__EXERCISE SET__
a) In the essay about why happy writers produce dark stories, how much money did The Dark Knight Rises make on its opening weekend?
b) Copy word for word the part of the essay about happy writers and dark stories that runs from "When I defended" up to and including "such dark stories?".

__PAGE EXCERPT__
Here is a little known fact about writers: Most of us are perfectly happy, sane people. We work and write and have families and friends and hobbies. Sure, the tortured, depressed artist-writer who taps away on a keyboard in an attic somewhere exists, but out of all the writers I know very few fit that stereotype; the rest of us are (relatively) normal. We are the 99%.
Yet you would never know it from the things we write. After years of participating in writing workshops and reading countless of manuscripts, you start to notice certain trends: namely, our subject material tends to be dark and depressing. Lovers cheat, parents die, siblings stab each other in the back; worlds crumble and there are natural disasters, wars, suicide, racism, abuse, rape, and painful pasts that come back to haunt characters. All these stories are written by normal people who, after workshop, go out to gleefully socialize and then head home to get some sleep before getting up to work the next morning and continue on with their normal, non-depressing lives.
When I defended my graduate thesis, which entailed discussing 200+ pages of my fiction with three of my professors, one of my committee members laughed and asked me if I realized I was a nihilist. I consider myself a happy, well-adjusted person, but I realized he was completely correct, at least when it comes to my writing. I beat my characters into submission and force them to accept the fact that the world sucks and there’s nothing you can do about it– a worldview I would never, ever subscribe to in my own life.
So why do we do it? Why do happy people write such dark stories?
A book or movie having to be dark to be considered “serious” has long been a trend. Let’s take the Batman franchise, for example. 1997’s Batman and Robin is a campy, kind of stupid movie in which Chris O’Donnell runs around being the lamest sidekick ever and Uma Thurman somehow resists picking the wedgie that her green leotard surely gave her. There is a villain and, of course, the superheroes have to save the day, but no one would consider it art. In fact, this is what Rotten Tomatoes has to say about it: “Joel Schumacher’s tongue-in-cheek attitude hits an unbearable limit in Batman & Robin resulting in a frantic and mindless movie that’s too jokey to care much for.”
Compare it to this year’s The Dark Knight Rises. Stylistically, the two movies couldn’t be more different. The final movie in Nolan’s Batman trilogy is dark, depressing, intense; it assaults your faith in humanity for almost two and a half hours without reprieve. Even though (spoiler!) the good guys win in the end, it’s depressing as all hell. I had to come home and watch Stephen Fry affably bumble his way through a travel documentary in order to not want to kill myself after seeing TDKR. It made $160M opening weekend and critics and viewers alike have been raving about it. Its review on Rotten Tomatoes? “The Dark Knight Rises is an ambitious, thoughtful, and potent action film that concludes Christopher Nolan’s franchise in spectacular fashion.”

__MATERIAL PROVIDED__

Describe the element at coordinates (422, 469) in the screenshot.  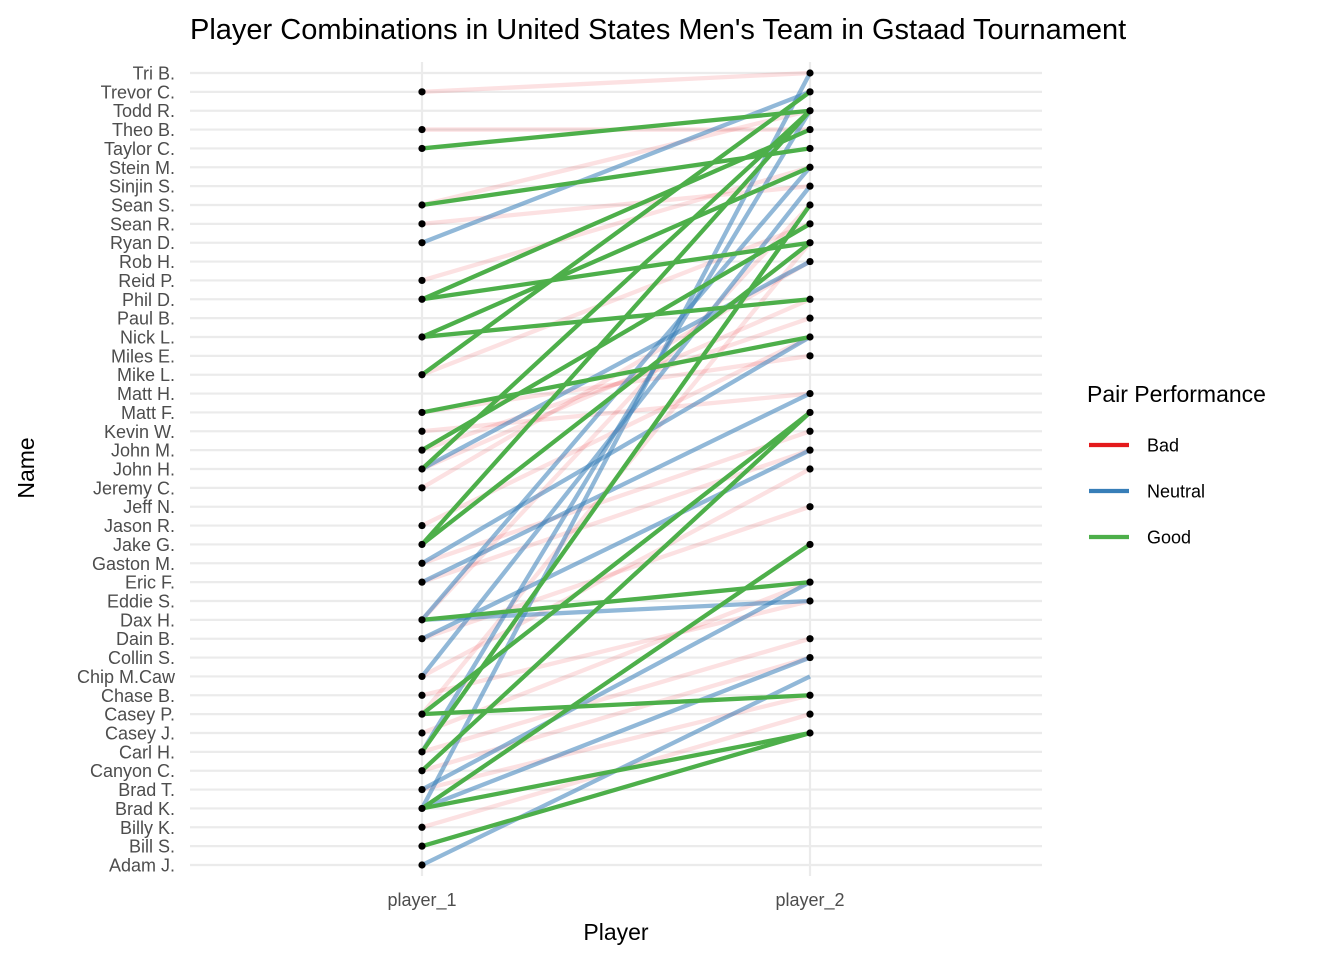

__RESULTS__
a) $160M.

b)
When I defended my graduate thesis, which entailed discussing 200+ pages of my fiction with three of my professors, one of my committee members laughed and asked me if I realized I was a nihilist. I consider myself a happy, well-adjusted person, but I realized he was completely correct, at least when it comes to my writing. I beat my characters into submission and force them to accept the fact that the world sucks and there’s nothing you can do about it– a worldview I would never, ever subscribe to in my own life.
So why do we do it? Why do happy people write such dark stories?